This Registration Agreement (this "Agreement"), dated as of April 2, 1992
is between AmSurg Corp., a Tennessee corporation (the "Corporation"), and the
persons and entities identified on Schedule 1 hereto attached (the "Investors").
In consideration of the mutual covenants herein contained and other good
and valuable consideration, the receipt and sufficiency of which are hereby
acknowledged, the parties hereby agree as follows:
1. DEFINITIONS. In addition to capitalized terms elsewhere defined herein,
as used in this Agreement:
"Commission" means the Securities and Exchange Commission.
"Common Shares" means the shares of Common Stock of the Corporation,
no par value.
"Demand Registration" shall have the meaning ascribed thereto in
Section 2(a) of this Agreement.
"Initial Public Offering" means an underwritten initial offering
pursuant to an effective registration statement under the Securities Act
resulting in a sale by the Corporation of Common Shares to the public at an
aggregate offering price for the shares sold for the account of the
Corporation of at least ten million dollars ($10,000,000).
"Person" means a natural person, a partnership, a corporation,
association, a joint stock company, a trust, a joint venture, an
unincorporated organization or a governmental entity or any department,
agency or political subdivision thereof.
"Piggyback Registration" shall have the meaning ascribed thereto in
Section 3(a) of this Agreement.
"Primary Registration" means the offer and sale by the Corporation for
its own account of securities registered under the Securities Act.
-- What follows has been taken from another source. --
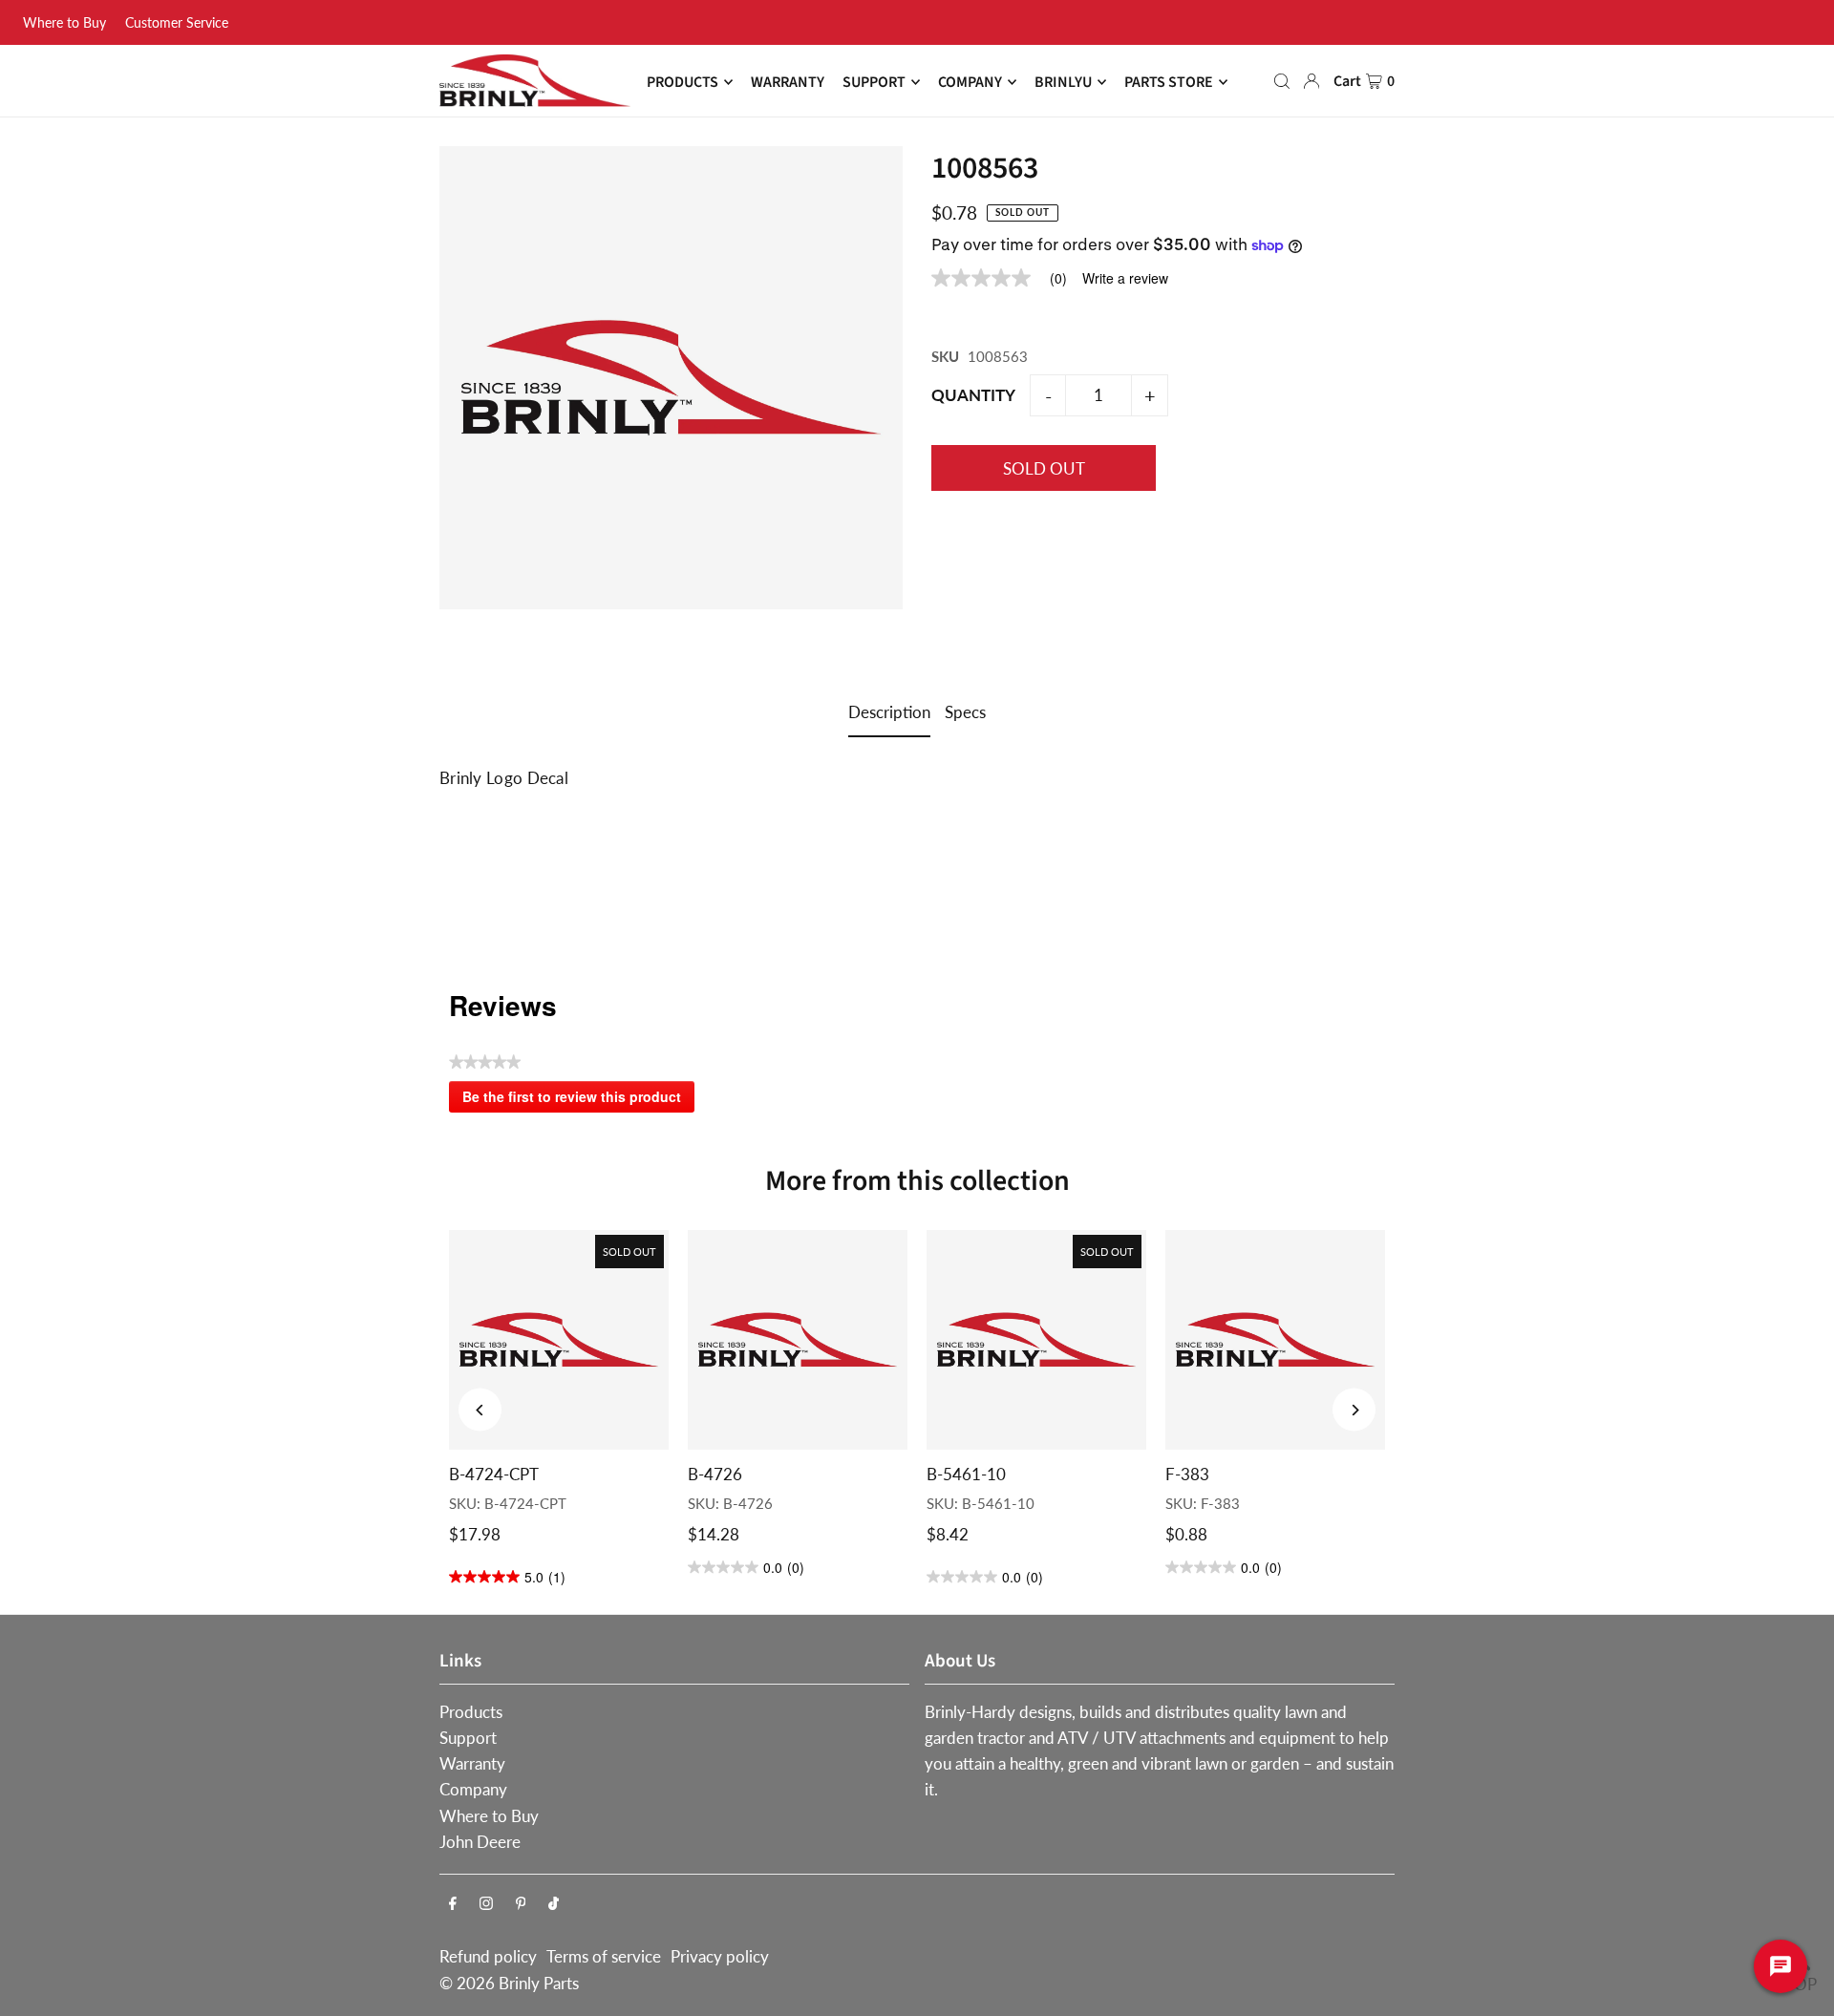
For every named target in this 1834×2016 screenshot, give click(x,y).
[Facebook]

"Registrable Shares" means at any time (i) any Common Shares
originally issued to the Investors; (ii) any Common Shares then outstanding
which were issued as, or were issued directly or indirectly upon the
conversion or exercise of other securities issued as, a dividend or other
distribution with respect to or in replacement of Registrable Shares; (iii)
shares of Common Stock issuable upon exercise of outstanding options; and
(iv) any Common Shares then issuable directly or indirectly upon the
conversion or exercise of other securities which were issued as a dividend
or other distribution with respect to or in replacement of Registrable
Shares; provided that Registrable Shares shall not include any shares which
have theretofore been registered and sold pursuant to the Securities Act or
which have been sold to the public pursuant to Rule 144 or any similar rule
promulgated by the Commission pursuant to the Securities Act. For purposes
of this Agreement, a Person will be deemed to be a holder of Registrable
Shares whenever such Person has the then existing right to acquire such
Registrable Shares (by conversion,purchase or otherwise), whether or not
such acquisition has actually been effected.
"Registration Expenses" shall have the meaning ascribed thereto in
Section 6 of this Agreement.
"Secondary Registration" shall mean the offer and sale of securities
to the public by or on behalf of one or more of the holders of the
Corporation's securities pursuant to a registration statement filed by the
Corporation with, and declared effective by, the Commission.
"Securities Act" means the Securities Act of 1933, as amended.
"Securities Exchange Act" means the Securities Exchange Act of 1934,
"Short-Form Registration" has the meaning set forth in Section 2(a).